I am unaware of our plans regarding specifically the swap operator. We usually delegate optimizations like vectorization and unrolling to LLVM. Also, in some cases array swap is implemented by swapping the pointers to the underlying memory regions.

Regarding search, what are the shortcomings of Search.binarySearch() for your uses?

Thanks for the details about the swap operator Vass. I will run tests to identify any differences between

t[t1] <=> t[t2]
foreach (i, j) in zip(t1, t2) do t[i] <=> t[j];

I will do an unrolled version of the second of these because the range t1 is known to be a multiple of 2 so is easily unrolled. The ranges never overlap. Because these are slices of a single array, swapping pointers is not possible.

I have a version of TimSort which uses the existing Insertion sort from Sort.chpl. It uses a binary search which is subtly different from Search.binarySearch. So a better question from me would have been to ask why there are different routines within those two modules?

If you need to know why I am playing with TimSort, I can explain separately.

I actually don't know the answer to that & would do some git blame / git history digging in order to find out. But I think the short answer is almost certainly "There is not a deep reason for it and it's that way for historical reasons".

One odd thing is that the Sort module is compiled in by default (since it's used for some built-in things, like myAssociativeDomain.sorted() ) but the Search module is not. But, that should be a moot point now because we have the BinaryInsertionSort submodule of Sort (but, we did not always have that submodule).

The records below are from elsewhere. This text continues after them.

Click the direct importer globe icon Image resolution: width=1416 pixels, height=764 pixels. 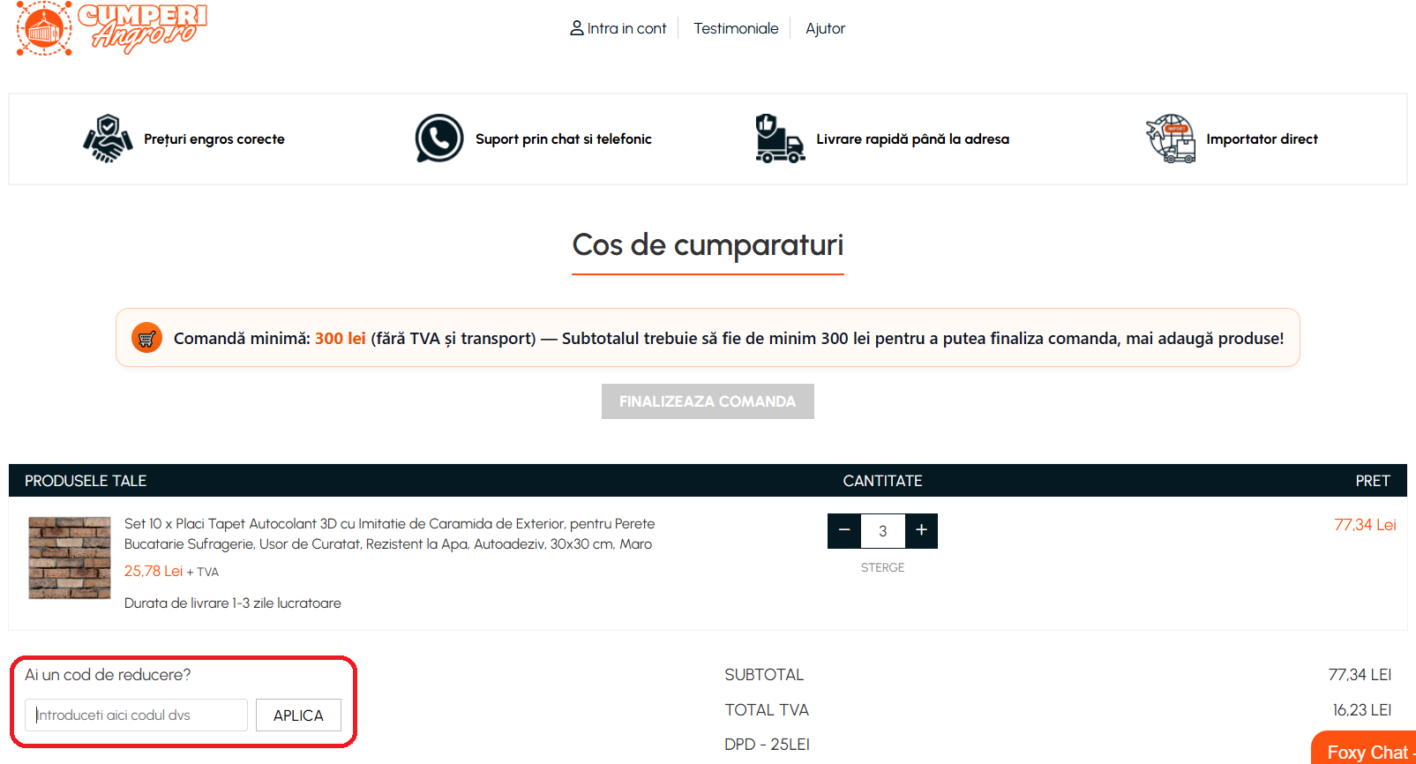click(x=1170, y=139)
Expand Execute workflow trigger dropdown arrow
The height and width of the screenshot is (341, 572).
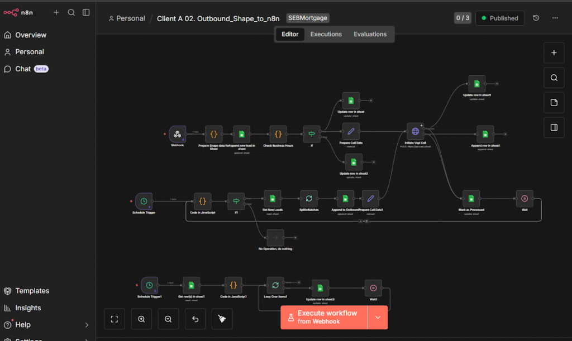point(378,318)

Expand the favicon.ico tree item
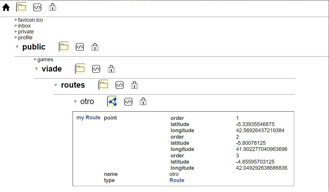(x=16, y=20)
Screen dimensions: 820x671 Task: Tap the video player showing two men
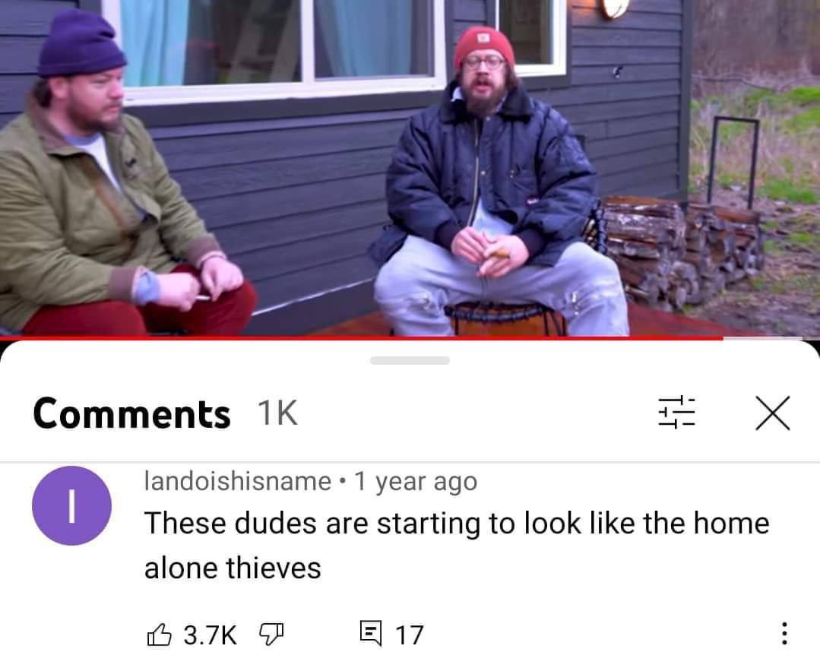coord(410,167)
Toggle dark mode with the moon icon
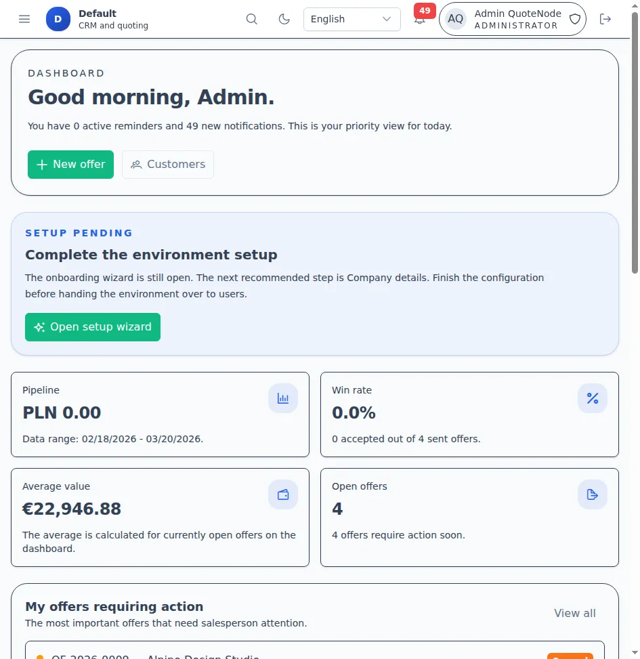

This is getting a little far afield from Damian's original topic, but didn't we decide to move things that relied on sorting like this into the Sort module itself? (Maybe we did it for some things, but missed this one? Or decided to move it, but then never got around to it?)

(My take is that sorting is a pretty special and heavyweight op that shouldn't be compiled into every program by default, so I'd make this a tertiary method in Sort.chpl rather than something auto-included).

The Binary Search in Sort.chpl is seemingly optimized for the case of equality of keys when compared to Search.chpl. There is a subtle difference in logic between the two implementations when an identical key is found. The result of the search including knowledge of equality is then used (maybe sub-optimally) by the sorting routine to slot the (identical) key, say Val, into the sorted list, (I think) at the (upper?) edge of a potential sub-sequence of occurrences of Val in the already-sorted part of the array in question. I found myself going back to first principles which is scary stuff. It needs more investigation. While I could be wrong, I think that the calculation of the optimal slot in a block of identical values within a sorted array will be randomly sub-optimal if the sub-sequence is more than 3 elements long. And yes, that scenario is highly unlikely- but still. It sounds like a job for a student to investigate although it might need a lot of supervision as the problem is a bit esoteric.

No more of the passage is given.